The card doesn’t tell the reader if it has money or not, that’s why the terminal still needs to contact the banking network for that. The process involving the chip is to authenticate the identity of the card, not to validate funds availability.

Anyone who accepts cards in an “offline” (saving transactions to process later) situation takes the risk of a invalid/Expired card being used, but the same applies for magnetic stripe transactions as well.

The problem is to get the right information. It’s not as simple as their name and their account number. All the information in there is encrypted so someone could make the chip and still get nothing out of it because they cant get the actual data without the right encryption key

The chip on the card doesn’t have the amount of money the person has, it has the bank account information and a set of personal encryption keys. The terminal queries the card’s ship for the bank account information, connects to the bank’s servers, runs an authentication check with the card’s personal encryption keys to confirm that the card itself is legit, and then sends the bank the charge info. The chip on the card has no idea what your account contains.

The card just says my account is XXXX at Bank Y. Then then the bank is contact (in split seconds) to say how much money is left.

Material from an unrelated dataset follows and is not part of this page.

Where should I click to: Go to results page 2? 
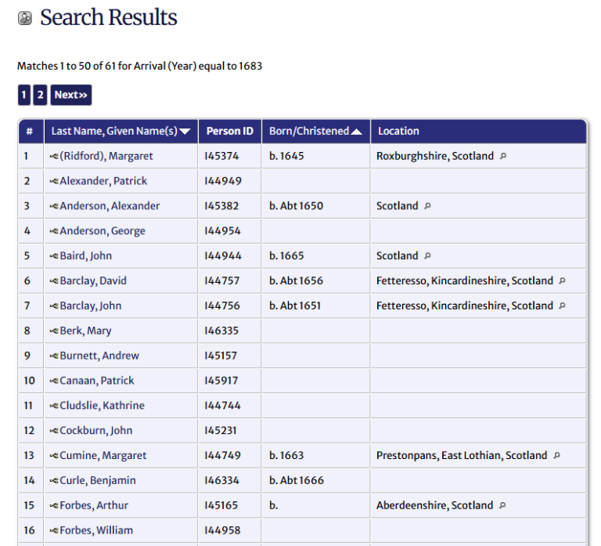pos(40,95)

So if you want a card that never runs out, it isn’t the card that needs to be hacked, it is the bank. Either trick the the real bank Y to always say “enough money” or have a fake bank (Fake-Y) that always says “enough money” to the merchant.

The card itself doesn’t have money on it. The bank has the money and the card is just a way to prove that you have the authority to transfer that money.

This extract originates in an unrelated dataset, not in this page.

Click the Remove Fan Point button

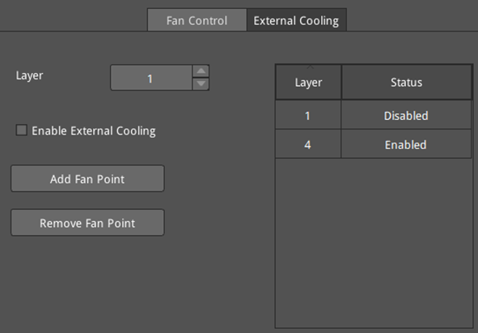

Say you want to transfer $3.50 to Merchant. So you stick your card in their machine and push all the right buttons*. The exchange goes something like this:

machine to to your bank: Hey, transfer $3.50 to Merchant.
bank to machine: WTF should I let you take money out of OPs account?
machine to bank: OP says it’s cool. They have this card (which you issued to them) that says they’re allowed to move money around.
bank to machine: Oh yeah? Prove it. Here’s a long random number. Tell me the correct response number.
narrator: The chip in each card has a unique code that it can combine with the random number to generate a new long and random looking number. The bank also knows that code so they know what you’re “supposed” to get.
machine to bank: Here’s your code.
bank to machine: OK I’ve transferred $3.50 from OPs account to Merchant’s account.

You can intercept those number but they’re so large and random that they’ll never repeat. The code on the card is never transferred, the chip doesn’t have the ability to report the actual code and we don’t have the technology to read the number off the chip. The math also guarantees that (with current computers) there’s no way to calculate the secret code, even if you observe millions of these challenge-response interactions. Quantum computer will be able to do it and that’s the massive weakness in all technologies that use current encryption methods. Quantum computers do enable a totally different (and possibly better) form of encryption but that’s a bit off topic.

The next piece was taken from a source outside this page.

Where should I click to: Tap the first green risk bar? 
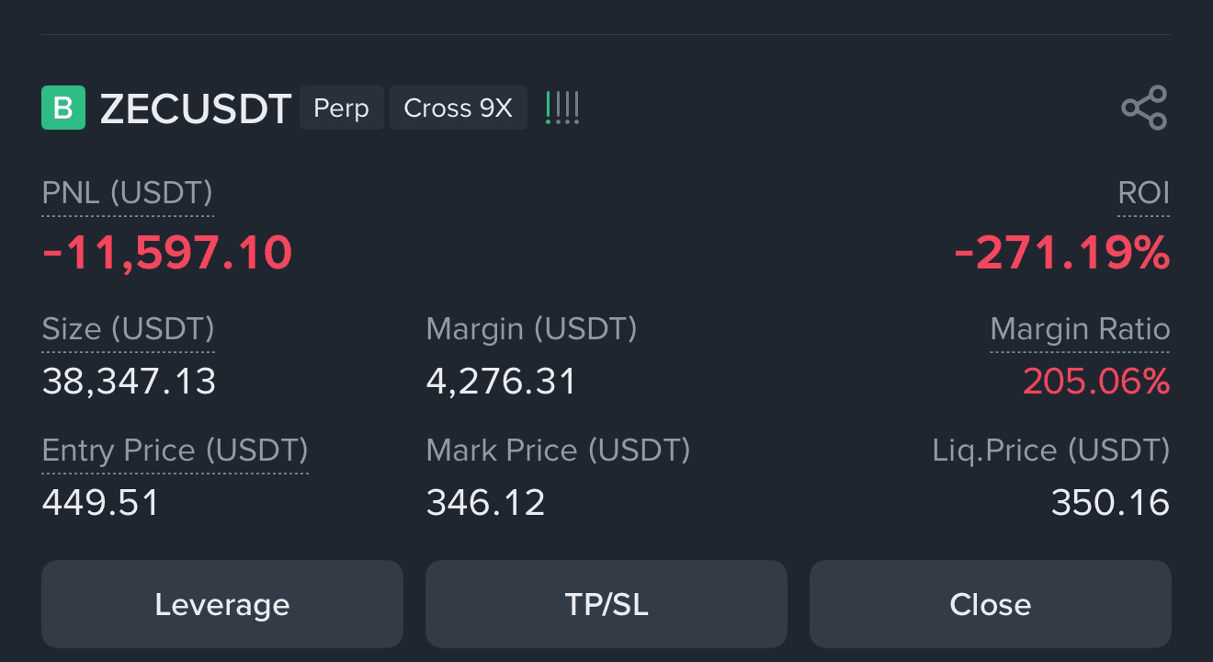point(549,107)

*There is a vulnerability here where the card might just be a stolen card. Signatures don’t protect against this well. The protection around this are strictly legal (ie you can contest charges, banks can decline credit if they think it looks suspicious, etc)

The card doesn’t have any information on it about how much money is available. It’s essentially just a key for the account that does have the money, and it’s not the only key you need to unlock that account and spend the money.

For a hacker to pull off this kind of trick, they need to be able to hack the bank, not the card.

The card doesn’t have any money on it.

A good analogy is that your bank card is the same as a vault key. It only opens your vault. It doesn’t matter if you engrave 1 million dollars on the side of your key it’s still opening a vault with only 10 bucks in it.

The chip on the card contains effectively the same data as is visible on the card: bank name, account number, expiration data, and account holder. The terminal still needs to contact the bank to validate that information and ensure the account has enough funds.

What makes the chip secure is that it takes some data from the terminal, such as date, merchant number, and transaction amount, and uses some encryption to combine it into a transaction ID that is only valid for that transaction. This means the merchant, or a third party, cannot just copy the data from the card and run it for a different transaction.

Now, that security is reduced by merchants still accepting non-chip card inputs, however that is mitigated by card issuers often making the merchant liable, either partially or fully, for fraudulent transactions using insecure input methods.

As many already suggested, very often the chip doesn’t contain any information about the amount of money in someones bank account. It only contains information needed to authorise a transaction.

However, there are many different architectures and sometimes, there is an amount of money stored on a chip card and manipulations are an issue here.
However, the chip is not the only place where that information is stored.

In normal circumstances, the amount of money stored on the chip and within the bank/company are always the same as transactions are done simulteneously on both sides.
If fraud is committed, there will be an inconsistency and it is trivial for a bank to detect and take appropriate actions.

With security, it is not always about 100% preventing bad things from happening, but also detecting and recovering from attacks is important.

Attacks on smartcards do take place. If your bank decides to issue new cards well before the expiration date, you know there is a known issue with the current cards.

First of all, no hacker invented the chip card, it was some bank owner named Roland Moreno, the reason why hacking into chip cards is because it has pins on it. Second of all, it’s a physical, screenless, inanimate object, how can you hack into that, and finally, you need to know the stuff to the account in order to hack into a smartcard.